Aug 27, 2022
GRAB sensor imaging in mouse striatal slices
- 1Centre for Cellular and Molecular Neurobiology, Department of Physiology, Anatomy and Genetics, University of Oxford, Oxford OX1 3PT, United Kingdom;
- 2Aligning Science Across Parkinson's (ASAP) Collaborative Research Network, Chevy Chase, MD
Protocol Citation: Stefania Vietti-Michelina, Ross McLeod, Shinil Raina, Yanfeng Zhang, Stephanie J Cragg 2022. GRAB sensor imaging in mouse striatal slices. protocols.io https://dx.doi.org/10.17504/protocols.io.8epv59ow5g1b/v1
License: This is an open access protocol distributed under the terms of the Creative Commons Attribution License, which permits unrestricted use, distribution, and reproduction in any medium, provided the original author and source are credited
Protocol status: Working
We use this protocol and it's working
Created: June 13, 2022
Last Modified: December 26, 2022
Protocol Integer ID: 64505
Keywords: GRAB sensors, imaging, mouse ex vivo slices, ASAPCRN
Funders Acknowledgement:
Michael J. Fox Foundation for Parkinson's Research (MJFF) and the Aligning Science Across Parkinson's (ASAP) initiative
Grant ID: ASAP-020370
Abstract
This protocol describes the steps to image GRAB sensors in mouse striatal slices.
Materials
Equipment:
- Iris 9 Scientific CMOS (sCMOS) camera Teledyne Photometrics
- Vibratome VT1200S Leica Biosystems
- Microscope BX50WI Olympus
- Microscope C-mount Camera Adapter U-CMAD-2
- Gilson MINIPULS 3 Peristaltic Pump (SKU: GFAM00051)
- Multichannel Systems stimulus generator (STG4004)
Virus:
- AAV5-hsyn-ACh3.0(ACh4.3) virus (WZ Biosciences, Cat #YL001003-AV5) - Titre: ~8x1012 GC/ml in saline
Reagents:
- Sodium Chloride (Sigma-Aldrich, Catalog #31434, CAS #7647-14-5)
- Sodium Bicarbonate (Sigma-Aldrich, Catalog #31437-M, CAS #144-55-8)
- HEPES (Sigma-Aldrich, Catalog #H3375, CAS #7365-45-9)
- HEPES Sodium Salt (Sigma-Aldrich, Catalog #H7006, CAS #75277-39-3)
- Potassium Chloride (Sigma-Aldrich, Catalog #P9541, CAS #7447-40-7)
- Calcium Chloride Solution (Sigma-Aldrich, Catalog #21114, CAS #10043-52-4)
Software:
- ImageJ (1.53q)
- ImageJ plugin: Micro-Manager Reader 1.3.38, May 3, 2009
- MATLAB (2020)
Before start
Stereotaxic intracranial injections were performed to deliver AAV-packaged GRAB sensors in the mouse striatum. After injection, mice were kept for 3 weeks to ensure appropriate construct expression.
Also note that this protocol describes the steps for recording changes in fluorescence signals measured with GRAB sensors resulting from electrically-evoked neurotransmitter release.
Slice Preparation
Slice Preparation
Sacrifice mice by cervical dislocation and exsanguination, and collect the brain.

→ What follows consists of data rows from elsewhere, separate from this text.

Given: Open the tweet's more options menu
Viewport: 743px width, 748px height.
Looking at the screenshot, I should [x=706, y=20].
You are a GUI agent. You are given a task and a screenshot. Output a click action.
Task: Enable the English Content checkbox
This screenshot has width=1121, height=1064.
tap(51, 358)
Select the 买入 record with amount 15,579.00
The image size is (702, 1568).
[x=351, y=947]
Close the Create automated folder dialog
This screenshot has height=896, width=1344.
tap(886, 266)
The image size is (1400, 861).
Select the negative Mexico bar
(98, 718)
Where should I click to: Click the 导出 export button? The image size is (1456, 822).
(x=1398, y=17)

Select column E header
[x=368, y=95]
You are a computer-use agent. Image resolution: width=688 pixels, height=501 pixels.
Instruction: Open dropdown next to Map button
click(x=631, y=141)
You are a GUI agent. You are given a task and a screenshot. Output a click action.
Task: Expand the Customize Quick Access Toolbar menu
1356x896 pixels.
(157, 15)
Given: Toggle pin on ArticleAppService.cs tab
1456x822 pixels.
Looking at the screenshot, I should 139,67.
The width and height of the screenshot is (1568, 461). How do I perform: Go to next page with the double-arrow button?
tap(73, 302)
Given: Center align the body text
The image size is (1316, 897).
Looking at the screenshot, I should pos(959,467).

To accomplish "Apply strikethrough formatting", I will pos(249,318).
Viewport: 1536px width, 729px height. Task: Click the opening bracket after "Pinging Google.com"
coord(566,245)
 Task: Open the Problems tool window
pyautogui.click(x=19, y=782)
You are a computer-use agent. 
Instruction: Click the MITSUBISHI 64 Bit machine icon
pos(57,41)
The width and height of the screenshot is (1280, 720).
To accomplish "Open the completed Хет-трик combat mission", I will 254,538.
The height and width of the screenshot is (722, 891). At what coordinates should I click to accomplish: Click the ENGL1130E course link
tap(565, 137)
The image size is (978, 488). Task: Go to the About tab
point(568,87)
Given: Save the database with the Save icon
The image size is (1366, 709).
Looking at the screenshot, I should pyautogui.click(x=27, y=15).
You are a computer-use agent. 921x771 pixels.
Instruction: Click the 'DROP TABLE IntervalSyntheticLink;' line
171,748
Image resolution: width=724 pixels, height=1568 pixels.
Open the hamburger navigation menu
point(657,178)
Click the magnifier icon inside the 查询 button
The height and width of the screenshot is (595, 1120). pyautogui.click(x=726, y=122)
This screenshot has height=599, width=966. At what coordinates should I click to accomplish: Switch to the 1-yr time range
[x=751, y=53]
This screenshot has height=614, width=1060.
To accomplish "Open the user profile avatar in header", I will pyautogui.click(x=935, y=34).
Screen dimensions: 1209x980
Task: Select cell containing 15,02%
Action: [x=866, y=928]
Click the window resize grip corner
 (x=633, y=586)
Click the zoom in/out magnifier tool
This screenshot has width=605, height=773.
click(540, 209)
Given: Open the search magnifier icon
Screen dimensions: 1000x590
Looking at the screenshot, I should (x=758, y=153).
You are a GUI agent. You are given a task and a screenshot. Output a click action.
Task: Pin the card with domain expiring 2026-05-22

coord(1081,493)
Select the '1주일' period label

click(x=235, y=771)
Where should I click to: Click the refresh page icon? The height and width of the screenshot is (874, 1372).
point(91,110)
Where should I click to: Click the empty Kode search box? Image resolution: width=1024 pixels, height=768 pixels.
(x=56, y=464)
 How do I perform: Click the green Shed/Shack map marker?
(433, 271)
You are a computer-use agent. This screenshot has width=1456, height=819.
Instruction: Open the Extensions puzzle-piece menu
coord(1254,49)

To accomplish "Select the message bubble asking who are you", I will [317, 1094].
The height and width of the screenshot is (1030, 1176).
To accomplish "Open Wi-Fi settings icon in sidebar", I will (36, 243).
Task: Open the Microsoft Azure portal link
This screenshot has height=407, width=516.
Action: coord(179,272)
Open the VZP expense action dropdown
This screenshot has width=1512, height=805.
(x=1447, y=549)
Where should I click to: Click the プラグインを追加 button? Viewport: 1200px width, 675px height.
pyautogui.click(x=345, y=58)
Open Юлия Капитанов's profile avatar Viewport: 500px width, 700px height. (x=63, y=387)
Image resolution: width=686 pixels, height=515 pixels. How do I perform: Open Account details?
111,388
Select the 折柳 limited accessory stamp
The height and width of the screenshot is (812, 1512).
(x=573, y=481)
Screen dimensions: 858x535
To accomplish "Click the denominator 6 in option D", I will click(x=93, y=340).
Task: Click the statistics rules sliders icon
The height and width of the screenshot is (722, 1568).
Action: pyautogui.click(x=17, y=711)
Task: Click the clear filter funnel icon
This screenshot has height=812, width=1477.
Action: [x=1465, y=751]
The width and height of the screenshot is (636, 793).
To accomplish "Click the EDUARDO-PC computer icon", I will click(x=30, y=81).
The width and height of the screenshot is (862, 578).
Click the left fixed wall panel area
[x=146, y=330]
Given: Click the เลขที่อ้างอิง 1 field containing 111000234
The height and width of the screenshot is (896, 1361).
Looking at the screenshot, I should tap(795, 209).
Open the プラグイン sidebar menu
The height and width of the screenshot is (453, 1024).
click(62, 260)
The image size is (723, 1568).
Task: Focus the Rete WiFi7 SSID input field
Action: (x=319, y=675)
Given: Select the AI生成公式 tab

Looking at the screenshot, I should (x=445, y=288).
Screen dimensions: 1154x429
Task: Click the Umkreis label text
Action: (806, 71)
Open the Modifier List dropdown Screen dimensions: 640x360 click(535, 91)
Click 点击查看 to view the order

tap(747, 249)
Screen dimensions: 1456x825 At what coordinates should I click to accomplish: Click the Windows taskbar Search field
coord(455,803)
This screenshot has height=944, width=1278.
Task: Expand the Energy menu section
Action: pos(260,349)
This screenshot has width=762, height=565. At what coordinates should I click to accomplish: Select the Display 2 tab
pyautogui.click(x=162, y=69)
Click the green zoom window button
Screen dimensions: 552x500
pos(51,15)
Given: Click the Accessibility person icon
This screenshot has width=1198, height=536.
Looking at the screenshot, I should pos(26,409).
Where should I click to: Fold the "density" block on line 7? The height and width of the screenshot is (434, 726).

Cut 300 μm thick coronal slices using a vibratome in ice-cold HEPES-based buffer saturated with 95% O2/ 5% CO2, containing (in mM): 120 NaCl, 20 NaHCO3, 6.7 HEPES acid, 5 KCl, 3.3 HEPES salt, 2 CaCl2, 2 MgSO4, 1.2 KH2PO4, 10 glucose.
Keep slices in a holding chamber for at least 1 hour at room temperature (20-22°C) in HEPES-based buffer before transferral to the recording chamber.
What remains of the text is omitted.